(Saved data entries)
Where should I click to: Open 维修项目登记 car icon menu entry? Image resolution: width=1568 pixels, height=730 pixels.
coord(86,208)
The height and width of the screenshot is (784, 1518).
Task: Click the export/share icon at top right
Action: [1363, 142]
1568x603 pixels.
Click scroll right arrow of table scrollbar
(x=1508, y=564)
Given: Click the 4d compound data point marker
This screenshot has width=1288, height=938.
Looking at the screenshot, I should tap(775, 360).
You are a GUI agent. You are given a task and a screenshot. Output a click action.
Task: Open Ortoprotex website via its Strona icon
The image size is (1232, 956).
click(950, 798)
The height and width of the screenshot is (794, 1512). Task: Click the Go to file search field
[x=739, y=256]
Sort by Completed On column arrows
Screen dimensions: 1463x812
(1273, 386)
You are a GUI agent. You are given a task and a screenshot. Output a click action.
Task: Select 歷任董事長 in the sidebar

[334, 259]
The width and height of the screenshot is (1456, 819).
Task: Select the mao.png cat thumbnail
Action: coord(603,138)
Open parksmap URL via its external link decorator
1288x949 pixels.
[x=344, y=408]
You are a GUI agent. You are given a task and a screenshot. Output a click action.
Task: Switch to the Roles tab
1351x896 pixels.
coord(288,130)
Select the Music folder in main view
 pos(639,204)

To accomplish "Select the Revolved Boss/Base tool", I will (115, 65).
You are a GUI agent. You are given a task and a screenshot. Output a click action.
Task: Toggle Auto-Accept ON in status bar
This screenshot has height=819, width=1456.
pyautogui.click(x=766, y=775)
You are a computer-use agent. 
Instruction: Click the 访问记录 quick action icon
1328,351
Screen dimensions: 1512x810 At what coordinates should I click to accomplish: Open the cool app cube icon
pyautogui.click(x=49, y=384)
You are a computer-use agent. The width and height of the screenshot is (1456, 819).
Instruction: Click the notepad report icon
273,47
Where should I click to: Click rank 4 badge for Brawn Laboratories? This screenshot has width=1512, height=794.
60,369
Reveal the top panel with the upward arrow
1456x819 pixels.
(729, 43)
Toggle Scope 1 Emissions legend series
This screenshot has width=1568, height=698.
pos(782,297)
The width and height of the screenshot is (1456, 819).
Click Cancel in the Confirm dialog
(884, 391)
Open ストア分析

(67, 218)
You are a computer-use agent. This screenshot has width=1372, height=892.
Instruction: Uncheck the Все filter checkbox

WHAT YOU WILL DO: Repeat every entry exactly, please.

WRITTEN ANSWER:
Where should I click to: Open 维修项目登记 car icon menu entry? Image resolution: width=1568 pixels, height=730 pixels.
coord(86,208)
The height and width of the screenshot is (784, 1518).
Task: Click the export/share icon at top right
Action: [1363, 142]
1568x603 pixels.
Click scroll right arrow of table scrollbar
(x=1508, y=564)
Given: Click the 4d compound data point marker
This screenshot has width=1288, height=938.
Looking at the screenshot, I should tap(775, 360).
You are a GUI agent. You are given a task and a screenshot. Output a click action.
Task: Open Ortoprotex website via its Strona icon
The image size is (1232, 956).
click(950, 798)
The height and width of the screenshot is (794, 1512). Task: Click the Go to file search field
[x=739, y=256]
Sort by Completed On column arrows
Screen dimensions: 1463x812
(1273, 386)
You are a GUI agent. You are given a task and a screenshot. Output a click action.
Task: Select 歷任董事長 in the sidebar

[334, 259]
The width and height of the screenshot is (1456, 819).
Task: Select the mao.png cat thumbnail
Action: coord(603,138)
Open parksmap URL via its external link decorator
1288x949 pixels.
[x=344, y=408]
You are a GUI agent. You are given a task and a screenshot. Output a click action.
Task: Switch to the Roles tab
1351x896 pixels.
coord(288,130)
Select the Music folder in main view
 pos(639,204)

To accomplish "Select the Revolved Boss/Base tool", I will (115, 65).
You are a GUI agent. You are given a task and a screenshot. Output a click action.
Task: Toggle Auto-Accept ON in status bar
This screenshot has height=819, width=1456.
pyautogui.click(x=766, y=775)
You are a computer-use agent. 
Instruction: Click the 访问记录 quick action icon
1328,351
Screen dimensions: 1512x810 At what coordinates should I click to accomplish: Open the cool app cube icon
pyautogui.click(x=49, y=384)
You are a computer-use agent. The width and height of the screenshot is (1456, 819).
Instruction: Click the notepad report icon
273,47
Where should I click to: Click rank 4 badge for Brawn Laboratories? This screenshot has width=1512, height=794.
60,369
Reveal the top panel with the upward arrow
1456x819 pixels.
(729, 43)
Toggle Scope 1 Emissions legend series
This screenshot has width=1568, height=698.
pos(782,297)
The width and height of the screenshot is (1456, 819).
Click Cancel in the Confirm dialog
(884, 391)
Open ストア分析

(67, 218)
You are a computer-use agent. This screenshot has width=1372, height=892.
Instruction: Uncheck the Все filter checkbox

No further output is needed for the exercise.